Zwar handelt es sich bei dieser Untersuchung nur um eine Pilotstudie. Doch derzeit werten französische Wissenschaftler zwei große Studien mit jeweils mehr als 300 Teilnehmern aus - sollten die ähnlich positiv ausfallen, wird dies die Diskussion um Baclofen in Deutschland anheizen. Die französische Pharmafirma Ethypharm, die eine der beiden Untersuchungen durchführt, strebt langfristig sogar eine europaweite Zulassung für das Baclofen-Präparat Xylka an.
In Frankreich machte vor einigen Jahren ein Bestseller - der Erfahrungsbericht des Arztes Olivier Ameisen - das Mittel populär.

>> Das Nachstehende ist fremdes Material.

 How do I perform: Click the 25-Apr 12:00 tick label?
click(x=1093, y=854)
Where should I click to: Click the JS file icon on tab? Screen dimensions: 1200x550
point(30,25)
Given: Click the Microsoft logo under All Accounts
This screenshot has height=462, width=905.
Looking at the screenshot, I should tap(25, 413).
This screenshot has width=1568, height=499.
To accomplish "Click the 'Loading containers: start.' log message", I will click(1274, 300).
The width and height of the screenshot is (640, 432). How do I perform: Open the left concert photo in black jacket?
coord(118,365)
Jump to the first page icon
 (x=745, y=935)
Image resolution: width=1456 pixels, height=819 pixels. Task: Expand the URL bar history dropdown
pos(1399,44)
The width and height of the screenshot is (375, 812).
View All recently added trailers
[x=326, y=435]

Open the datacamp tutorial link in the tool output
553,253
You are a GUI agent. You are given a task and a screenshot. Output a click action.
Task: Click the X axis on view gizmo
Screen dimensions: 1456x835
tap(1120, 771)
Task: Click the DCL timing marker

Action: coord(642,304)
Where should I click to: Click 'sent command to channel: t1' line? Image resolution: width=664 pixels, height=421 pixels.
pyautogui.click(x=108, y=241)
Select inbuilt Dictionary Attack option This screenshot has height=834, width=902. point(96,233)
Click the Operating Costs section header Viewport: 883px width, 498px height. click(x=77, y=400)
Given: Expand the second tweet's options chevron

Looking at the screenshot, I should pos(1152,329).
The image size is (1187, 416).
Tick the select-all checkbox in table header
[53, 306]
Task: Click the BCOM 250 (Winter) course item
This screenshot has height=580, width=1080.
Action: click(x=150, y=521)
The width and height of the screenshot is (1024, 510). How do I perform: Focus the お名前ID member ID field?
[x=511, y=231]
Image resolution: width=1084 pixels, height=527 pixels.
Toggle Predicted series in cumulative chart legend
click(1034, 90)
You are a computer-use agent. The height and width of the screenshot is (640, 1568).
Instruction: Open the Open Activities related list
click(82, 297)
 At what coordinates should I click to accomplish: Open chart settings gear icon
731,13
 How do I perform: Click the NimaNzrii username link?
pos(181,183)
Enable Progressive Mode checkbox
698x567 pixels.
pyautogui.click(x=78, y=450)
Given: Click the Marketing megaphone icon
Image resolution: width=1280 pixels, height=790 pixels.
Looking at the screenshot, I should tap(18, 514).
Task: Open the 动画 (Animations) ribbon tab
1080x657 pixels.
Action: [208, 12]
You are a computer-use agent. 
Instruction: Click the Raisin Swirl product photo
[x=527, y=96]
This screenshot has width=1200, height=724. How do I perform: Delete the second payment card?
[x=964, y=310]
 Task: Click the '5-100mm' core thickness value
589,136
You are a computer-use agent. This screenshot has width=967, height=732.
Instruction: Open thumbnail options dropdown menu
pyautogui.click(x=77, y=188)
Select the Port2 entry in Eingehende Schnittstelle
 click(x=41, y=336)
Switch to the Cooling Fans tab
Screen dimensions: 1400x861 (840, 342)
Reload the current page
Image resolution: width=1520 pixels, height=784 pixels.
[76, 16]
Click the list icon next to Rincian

Dort wird Baclofen mithilfe einer Sonderzulassung bereits von vielen Medizinern verordnet. Sogar Patienten, die den Alkohol noch gar nicht komplett aufgegeben haben, schlucken die Pille, um weniger zu trinken. "Abstinenz ist für mich nicht das Ziel, sondern eine Folge der Behandlung mit Baclofen", sagt der Pariser Professor Philippe Jaury, der eine der beiden französischen Studien leitet. Baclofen, so glauben manche Experten, könne fast wie eine Ersatzdroge wirken - ähnlich wie Methadon bei Heroinabhängigen.
In Deutschland hingegen ist die Gabe an Noch-Trinker für die meisten ein Tabu. Und nur wenige Ärzte verschreiben den Muskelentspanner "off-label", in diesem Fall also gegen die Sucht.
Die meisten Alkoholiker, die es geschafft haben, seit vielen Jahren trocken zu bleiben, stehen Baclofen skeptisch gegenüber. "Ich bin jetzt 71 und seit 33 Jahren trocken", sagt Helmut von den Anonymen Alkoholikern in Berlin. "In all diesen Jahren wurden, was Medikamente angeht, schon so viele Säue durchs Dorf getrieben - und nichts hat am Ende wirklich geholfen." Ein Alkoholiker müsse ein Leben lang abstinent bleiben, 30, 40, 50 Jahre lang. Mithilfe von Selbsthilfegruppen könne dies gelingen. "Aber welche Daten gibt es, die belegen, dass Baclofen auch so langfristig hilft?", fragt er. "Keine!"